The Trump visit, and every disastrous press statement since, have been beyond upsetting for most of us. The daily bombardment of bad news from across the Atlantic has been as depressing as it has been enraging. There are big issues to deal with. For us watching from our newsfeeds and TV screens, we find it hard to understand our position in world politics and what we can do to help. The mixture of the extreme with the absurd is discombobulating, but we shouldn’t allow the little things to be buried just because the shit on top is really heavy.
So let’s take a minute to talk about the Trump/May handholding. This bizarre act was a custard pie in the face of the women of Britain, but felt more like a kick in the vagina.
Perhaps I’ve had false hope of a feminist surge breaking through to the mainstream as I am bounced around within my particular social media echo-chamber. But I know there are women in the public eye who have the interests of other women high on their agenda. How can Theresa May take the title of only the second ever female Prime Minister without also standing up for women, first and foremost. Why didn’t she get the memo? Would Michelle Obama have allowed Trump to take her hand? Not a chance.
The basics; there were two parties involved, two hands, two humans, two nations, two genders. We know that Donald Trump assumes a dominant role where he can, he craves and seizes control, asserts his presence and seeks to overpower his peers, with sometimes devastating consequences for the recipients of his sinister attention. This hand hold wasn’t a sexual advance, but the act preyed on all the same expectations of gender stereotypes that Trump is clearly used to, and he made it happen.
But Theresa May played her part in this too. It might have taken May by surprise, it might have seemed like a small, even caring gesture, she might have been too polite to make a fuss while she processed the situation, and then it was over. Male American dominance successfully exerted, female British weakness confirmed.
Many of us have experienced situations like this before. Many of us have our coping mechanisms; we may have trained ourselves over the years to minimise and downplay intimidating behaviour in order to reduce the risk of escalation or danger. That’s just life as a woman, our society has made that type of response necessary. As a female politician in Westminster, I have no doubt that Theresa May too has had to deal with her fair share of inappropriate and chauvinistic behaviour before. I do not agree with shaming victims, but make no mistake about it, May is no victim here. In the role of Prime Minister May has a duty to represent us all. She is briefed and advised to within an inch of her life about protocol, expectations and image and she is not that naive. She would have been on high alert at all times to do whatever it takes to achieve a ‘successful’ meeting. Given these circumstances, I simply don’t accept that she didn’t allow this gesture in full consciousness. If May had merely moved her hand away in this instance it would have spoken volumes for British women. Instead May’s self-consciousness entwined with her political vulnerability took precedence over her and our reputation as Brits and as women. She considered the fragility of her political agenda and with an almost exuberant lapdog-like hope for approval, chose to just let this gesture go. Theresa May has the platform and the opportunity to do so much for women, and instead she chose go beyond diminutive to fully submissive in this ‘special relationship’ she seems so keen to foster. Theresa May fails to represent my political views, but putting that aside, here she also fails to represent my humanity, dignity and our equality.

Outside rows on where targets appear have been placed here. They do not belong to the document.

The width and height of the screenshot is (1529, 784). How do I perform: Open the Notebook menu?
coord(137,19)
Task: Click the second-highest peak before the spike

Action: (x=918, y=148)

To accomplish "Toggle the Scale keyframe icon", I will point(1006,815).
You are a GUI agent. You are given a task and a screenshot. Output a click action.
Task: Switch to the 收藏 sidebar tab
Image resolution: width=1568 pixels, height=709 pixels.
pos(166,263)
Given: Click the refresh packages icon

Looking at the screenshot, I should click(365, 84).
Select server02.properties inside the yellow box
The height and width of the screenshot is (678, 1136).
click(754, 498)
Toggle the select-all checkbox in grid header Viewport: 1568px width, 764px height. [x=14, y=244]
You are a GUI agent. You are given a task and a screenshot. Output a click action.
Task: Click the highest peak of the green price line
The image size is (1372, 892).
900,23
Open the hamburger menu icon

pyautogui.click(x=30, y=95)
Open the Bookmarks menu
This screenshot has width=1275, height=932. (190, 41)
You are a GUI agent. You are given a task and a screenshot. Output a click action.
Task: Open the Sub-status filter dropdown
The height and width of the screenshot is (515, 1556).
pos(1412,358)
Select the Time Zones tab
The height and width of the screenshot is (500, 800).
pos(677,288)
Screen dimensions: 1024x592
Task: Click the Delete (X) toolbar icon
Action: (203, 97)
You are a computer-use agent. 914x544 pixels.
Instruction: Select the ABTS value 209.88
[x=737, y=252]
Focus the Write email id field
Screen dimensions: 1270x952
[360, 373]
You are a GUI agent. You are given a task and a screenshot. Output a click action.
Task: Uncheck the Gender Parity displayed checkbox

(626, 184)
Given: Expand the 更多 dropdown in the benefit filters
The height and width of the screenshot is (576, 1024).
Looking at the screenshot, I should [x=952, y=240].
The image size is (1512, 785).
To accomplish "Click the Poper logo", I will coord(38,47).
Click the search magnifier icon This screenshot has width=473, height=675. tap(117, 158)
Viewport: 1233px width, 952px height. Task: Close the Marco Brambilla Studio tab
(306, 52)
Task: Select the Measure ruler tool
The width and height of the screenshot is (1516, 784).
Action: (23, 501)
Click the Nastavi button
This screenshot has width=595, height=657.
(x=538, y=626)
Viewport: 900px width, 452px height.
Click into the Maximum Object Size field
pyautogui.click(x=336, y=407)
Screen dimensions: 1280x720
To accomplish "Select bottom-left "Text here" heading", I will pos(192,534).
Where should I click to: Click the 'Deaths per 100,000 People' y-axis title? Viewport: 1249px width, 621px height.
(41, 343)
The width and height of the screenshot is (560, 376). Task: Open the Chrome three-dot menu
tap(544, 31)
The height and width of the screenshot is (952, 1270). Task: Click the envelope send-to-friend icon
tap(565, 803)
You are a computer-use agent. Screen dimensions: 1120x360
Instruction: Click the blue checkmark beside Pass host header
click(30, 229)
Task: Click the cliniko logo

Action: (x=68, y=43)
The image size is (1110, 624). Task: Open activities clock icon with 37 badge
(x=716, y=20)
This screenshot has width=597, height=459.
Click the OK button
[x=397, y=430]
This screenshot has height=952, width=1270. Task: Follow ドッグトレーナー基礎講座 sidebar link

The unity shown by women across the world these last couple of weeks is not just the ‘hippy left’. Women and men are protesting against the patriarchal behaviour in which May is now complicit. We need a beacon of feminism to head our country, and to see a woman in this role betraying and undermining women in this way feels like we’ve regressed 20 years. This episode is testament to the fact that we are still so far from gender equality, further behind that even I had thought. To the same effect, the fact that there were any female Trump voters is difficult to understand. So what can we do now? Call our marches and petitions inconsequential, tell us to ‘calm down dear, you’re overreacting’, but we have to continue to call out every act of misogyny with our loudest voices. We need to talk to our neighbours, our family and friends about how we are affected by this behaviour because any movement towards equality has to come from within the homes of the people of our communities and filter up, it ain’t coming from the top down, that’s for sure.